El comportamiento internacional de China durante los últimos años se ha traducido en una notable desconfianza exterior hacia el país y, en particular, hacia su presidente, Xi Jinping. Lo que nadie esperaba era que, apenas semanas después de que el XX Congreso del Partido Comunista renovara su mandato, fuera también la propia sociedad china la que manifestara esa desconfianza hacia su líder máximo. Aunque la movilización popular de finales de noviembre fue una respuesta al descontento con la política de covid cero, es innegable que ha ido más allá en sus reclamaciones, alterando los planes de Xi cuando comienza su segunda década en el poder.
Las protestas que se han producido en más de una docena de ciudades chinas han supuesto el mayor desafío al gobierno chino desde los sucesos de Tiananmen en 1989. Como entonces, los jóvenes han tenido un papel protagonista. Como entonces también, las quejas por una cuestión concreta han conducido a una crisis política que ha puesto de relieve las debilidades estructurales del sistema. La China de hoy no es la de 1989, ni Xi tiene parecido alguno con Deng Xiaoping. Pero los dilemas de fondo no son muy diferentes. No deja de ser además un irónico guiño de la historia que la muerte del expresidente Jiang Zemin—quien llegó al poder de manera imprevista por los hechos de Tiananmen—haya coincidido con la movilización de una nueva generación, nacida con posterioridad y a la que se le ha ocultado lo que ocurrió hace 33 años.
Aun teniendo todo el poder, hay dinámicas que Xi no puede sujetar a su control. Y de poco le servirá acusar a “fuerzas externas hostiles” de haber organizado las protestas como una nueva “revolución de los colores”. La frustración popular con tres años de confinamiento se ha desatado de golpe, si bien—podría decirse—con “características chinas”. El omnipresente aparato de seguridad chino, reforzado con la constante vigilancia digital de sus ciudadanos, impone unos límites que los manifestantes han respetado con su precaución y esa simbólica hoja en blanco. ¿Se puede detener a quien no denuncia nada ni a nadie en concreto? Tampoco hace falta expresar lo que toda la sociedad conoce.

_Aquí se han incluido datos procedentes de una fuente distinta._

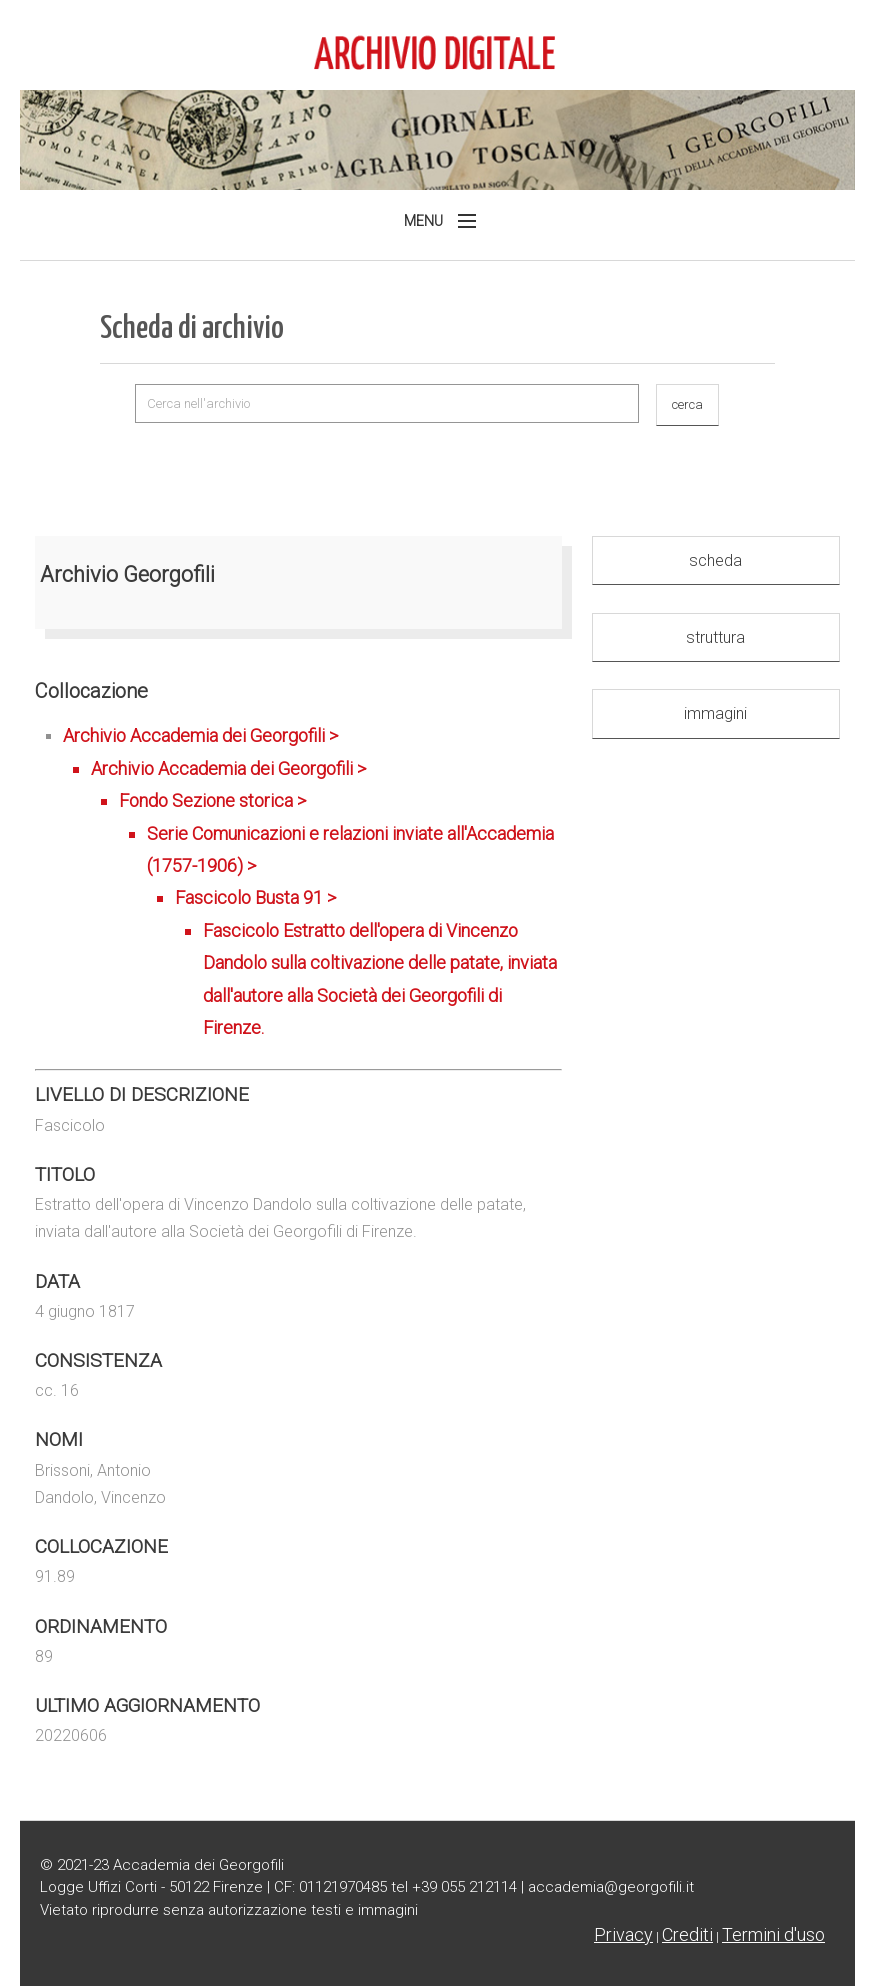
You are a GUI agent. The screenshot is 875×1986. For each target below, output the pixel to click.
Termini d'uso (773, 1934)
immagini (715, 713)
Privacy (623, 1934)
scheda (715, 560)
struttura (715, 637)
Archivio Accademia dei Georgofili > (312, 884)
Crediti (687, 1934)
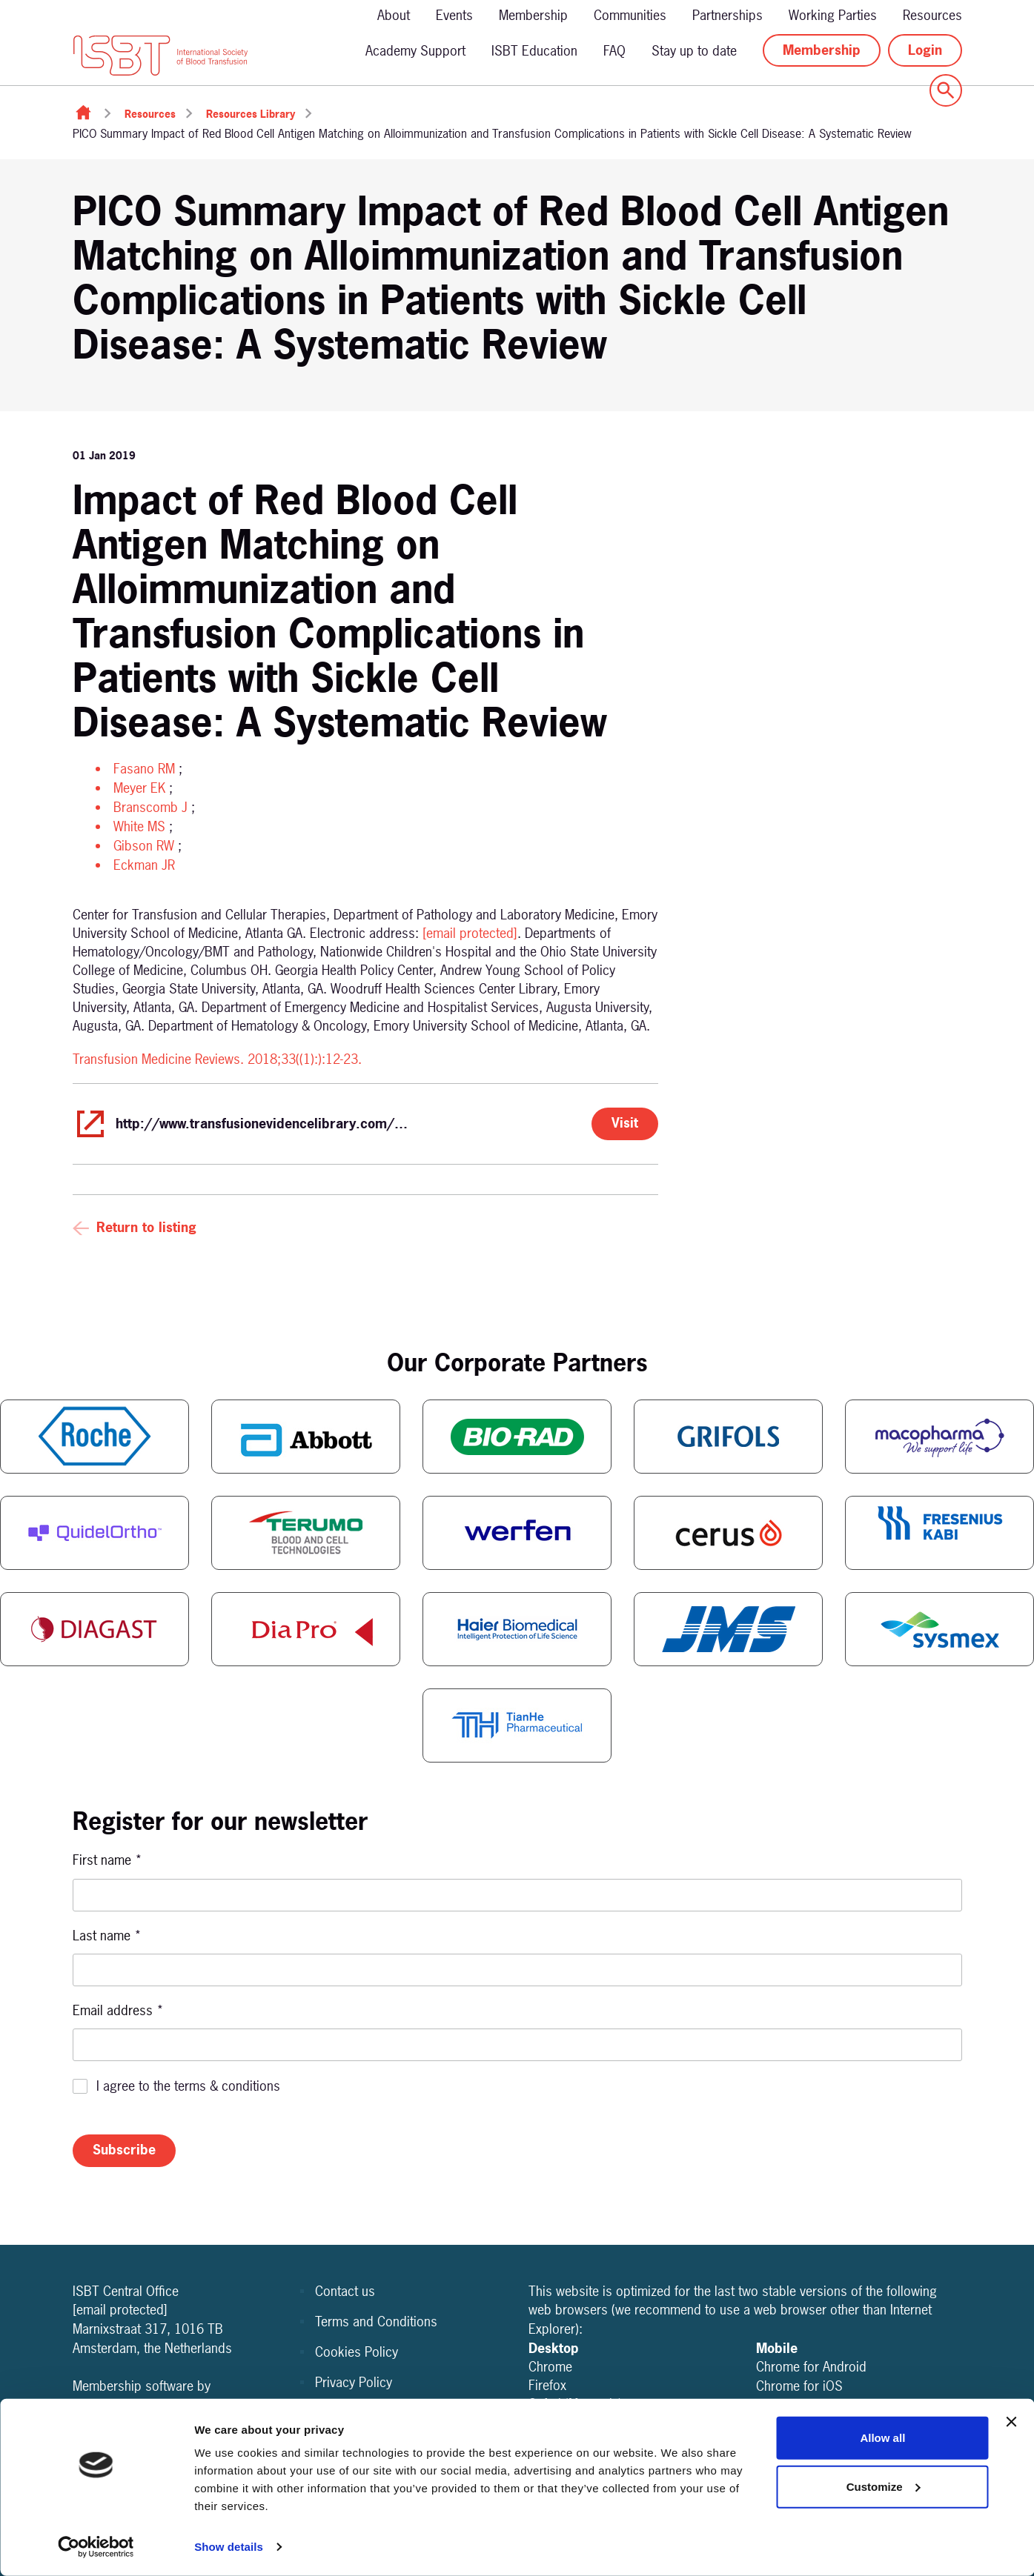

Xi quizá pensó que su decidida campaña contra la corrupción, una política exterior que ha situado a China en el centro del sistema internacional, y sus esfuerzos contra la pandemia—que en una primera etapa parecieron más eficaces que los de las democracias occidentales—, habían reforzado su legitimidad entre sus ciudadanos. Pero es China quien no ha terminado de salir de la pandemia, y sus efectos se han extendido de manera preocupante a la economía. El PIB apenas creció un 3,9 por cien en el tercer trimestre del año según cifras oficiales, aunque otras fuentes creen que el incremento osciló entre el dos por cien y el tres por cien. Más relevador resulta el aumento del desempleo juvenil, en la actualidad en cifras cercanas al 20 por cien (el doble que en 2018).
Aunque las protestas no pongan el régimen en riesgo, abren un panorama incierto para Xi y sus aliados. La sociedad china (parte de ella al menos, pues resulta imposible saber la extensión del fenómeno) ha puesto en duda la premisa básica de que sólo el Partido Comunista puede garantizar la estabilidad y la prosperidad nacional. Si se alivian las restricciones, el descontento puede también mitigarse. Pero la propaganda oficial difícilmente podrá eliminar el escepticismo de la población sobre la competencia de sus autoridades. De forma inesperada se ha producido un cambio significativo, cuya gestión requiere el tipo de reformas emprendidas por Jiang a principios de los años noventa, no el intervencionismo al que Xi es tan aficionado. El precio de su resistencia podrá encontrarlo el presidente chino a no tardar mucho.